Electronics contain lead, cadmium, and mercury, which cause adverse health effects if mishandled. Unfortunately, such mishandling is common among third-world waste companies that irresponsible recyclers employ.
Secondly, you recycle electronics containing private data – passwords, business data, credit card info, and information key to your identity. This data getting into the hands of those with ill-intent can have devastating effects.
How to Recycle Electronics
Clean It Up
First and foremost, data must be appropriately handled. Store your data on an external hard drive or in the cloud, remove any attached storage, then wipe it to the DoD 5220.22-M standard. Doing so makes sure that you have your information and ensures that no one else does.
Once properly wiped, your electronics are ready for the next step in their journey.
Our electronics are often not actually at the end of their lifespan when we are done with them. Whether we are moving jobs or picking up an upgrade, our electronics can still provide use when donated to local schools and libraries.
There are also reputable non-profits that will take your electronics and use them to provide an opportunity to children and families who wouldn’t have one otherwise. The World Computer Exchange and the National Cristina Foundation are excellent examples of such non-profits (as a bonus, all donations to any location can be used as a tax deduction).
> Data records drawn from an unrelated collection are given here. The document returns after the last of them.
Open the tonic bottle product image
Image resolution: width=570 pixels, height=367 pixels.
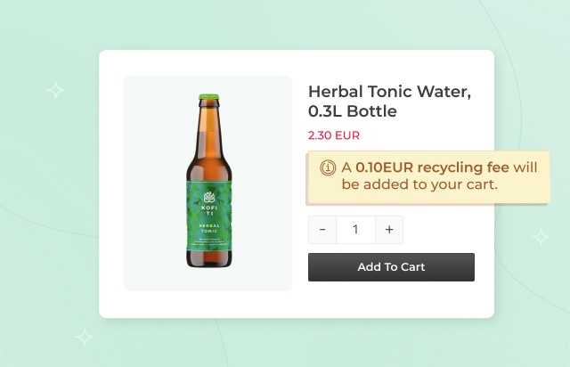pos(208,183)
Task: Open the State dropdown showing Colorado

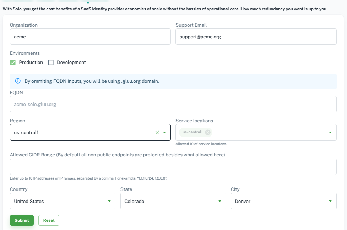Action: 219,201
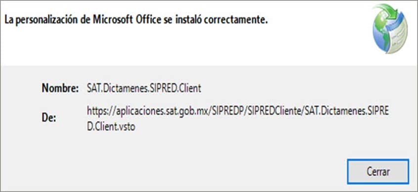Screen dimensions: 418x192
Task: Select the Nombre label
Action: [x=60, y=89]
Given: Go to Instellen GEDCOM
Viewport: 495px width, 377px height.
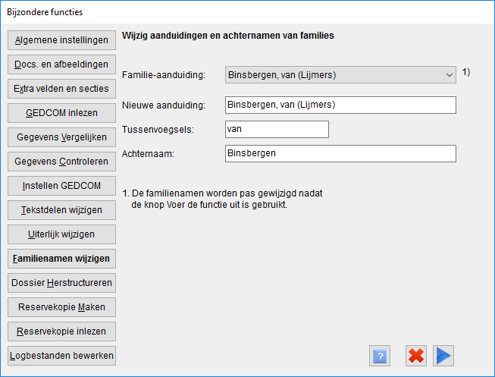Looking at the screenshot, I should (61, 186).
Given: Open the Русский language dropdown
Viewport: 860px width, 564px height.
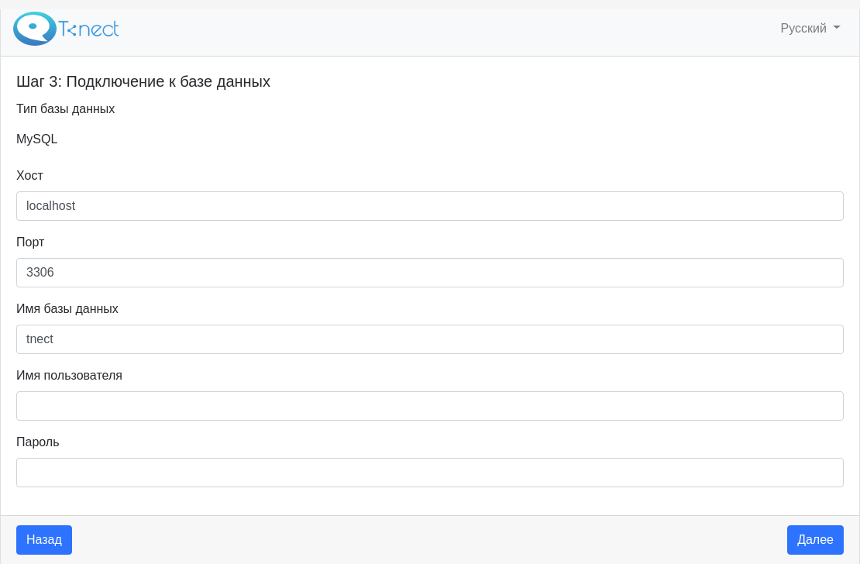Looking at the screenshot, I should click(810, 28).
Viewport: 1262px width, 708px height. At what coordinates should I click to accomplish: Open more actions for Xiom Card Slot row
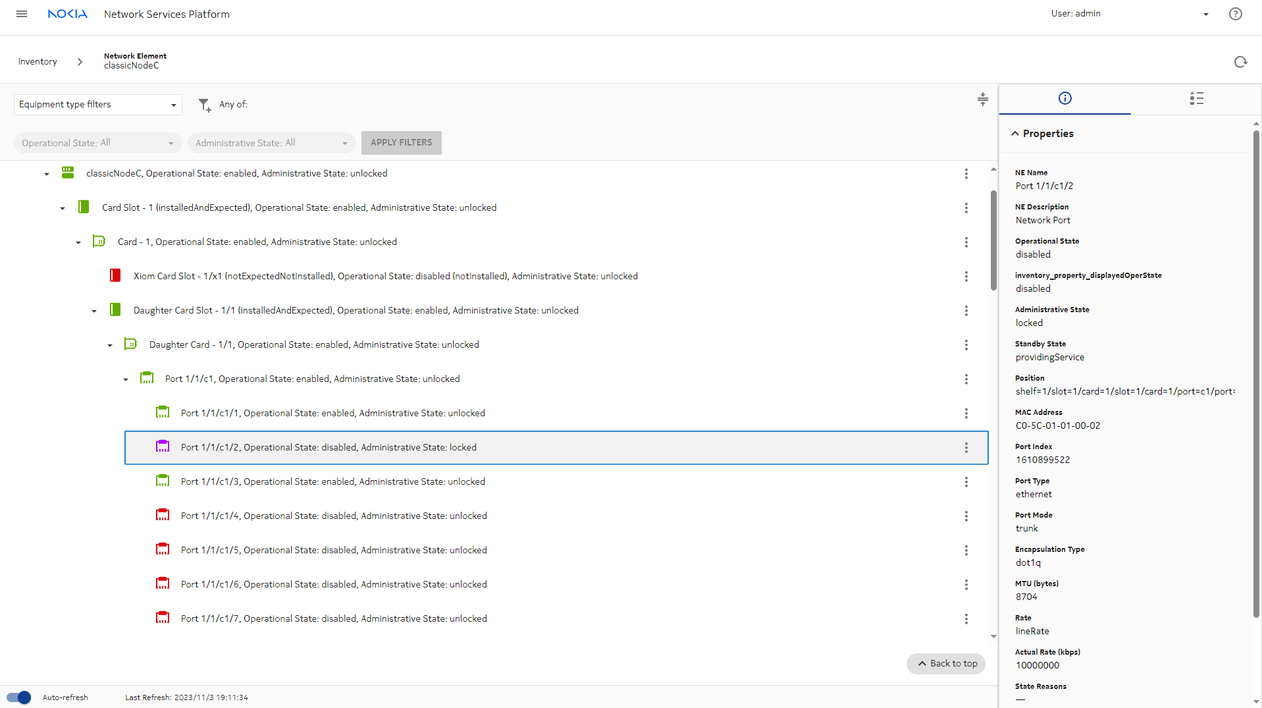click(x=966, y=277)
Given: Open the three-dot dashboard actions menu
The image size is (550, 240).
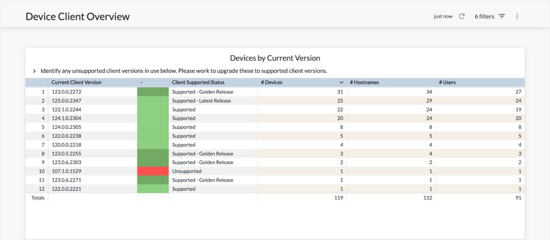Looking at the screenshot, I should [x=517, y=16].
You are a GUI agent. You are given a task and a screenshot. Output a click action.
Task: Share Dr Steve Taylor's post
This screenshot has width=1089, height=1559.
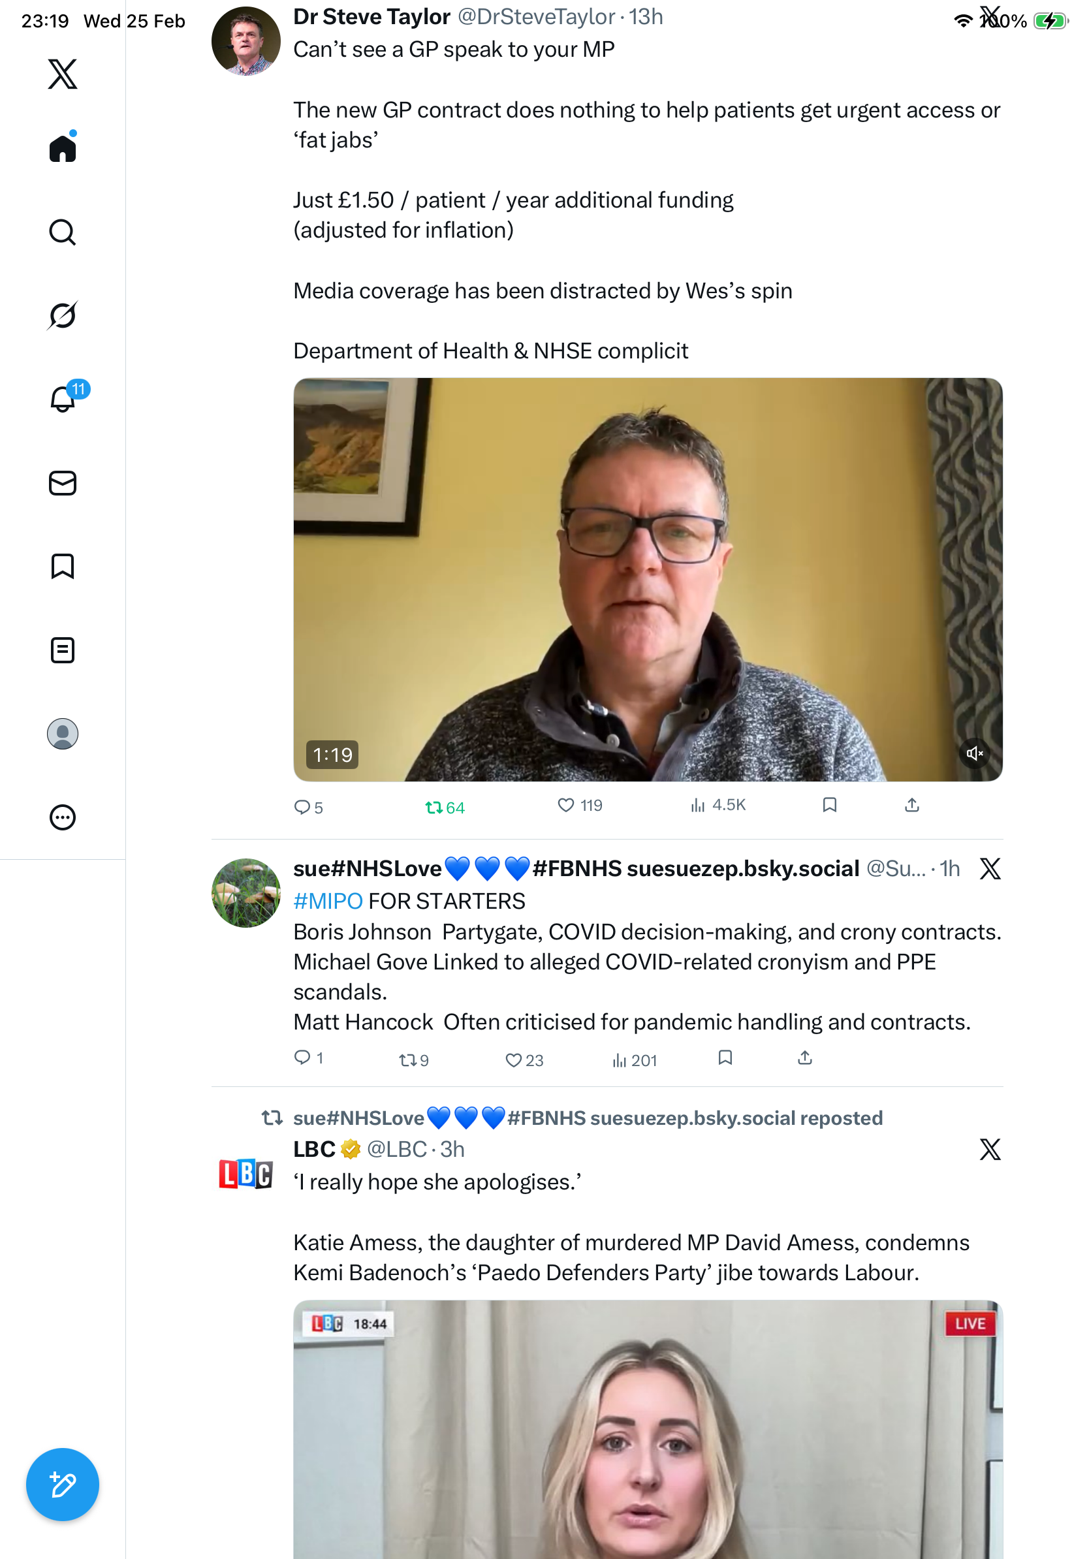click(912, 805)
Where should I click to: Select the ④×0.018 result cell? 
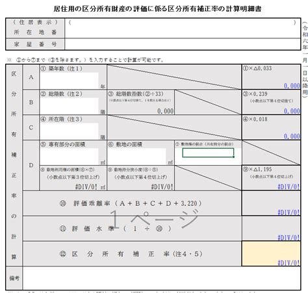coord(271,127)
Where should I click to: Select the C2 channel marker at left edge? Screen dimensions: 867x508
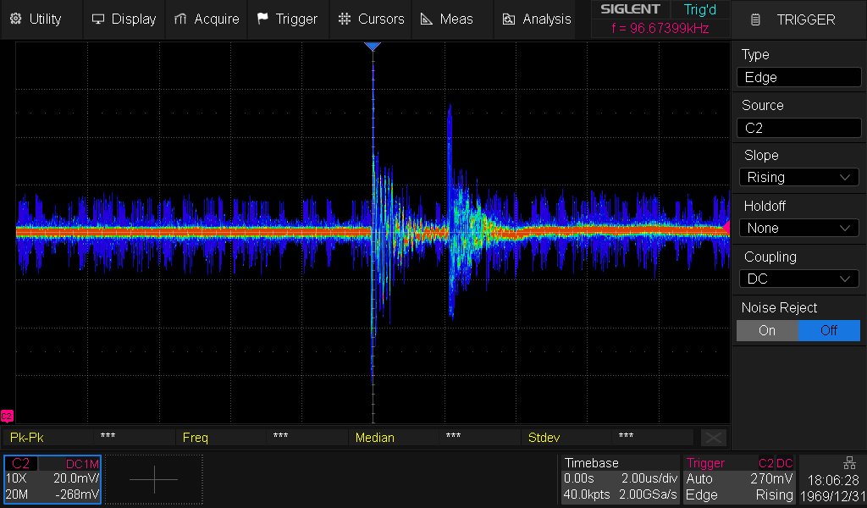point(7,416)
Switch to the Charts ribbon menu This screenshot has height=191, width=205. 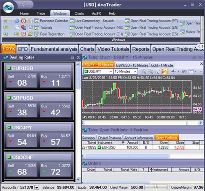(x=79, y=13)
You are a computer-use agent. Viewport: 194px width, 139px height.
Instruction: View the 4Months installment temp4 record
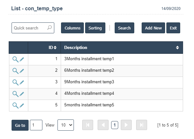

Despite how tempting it is to just toss your electronics in the bin, proper recycling can be the most secure and eco-friendly step to take. Recyclers like Cleanlites Recycling that know how to recycle electronics go to great lengths to ensure that not only are your electronics properly cleaned but that they are being disposed of in a safe and environmentally conscientious manner.
If local recyclers aren’t for you, most tech companies such as HP, Best Buy, and Dell offer proper waste disposal options.
A Better, Cleaner World
The dangers that E-waste poses are simply too serious, and they stand to grow ever larger. Taking the time to learn how to recycle electronics correctly and work with certified recyclers helps you, your communities, and those around you.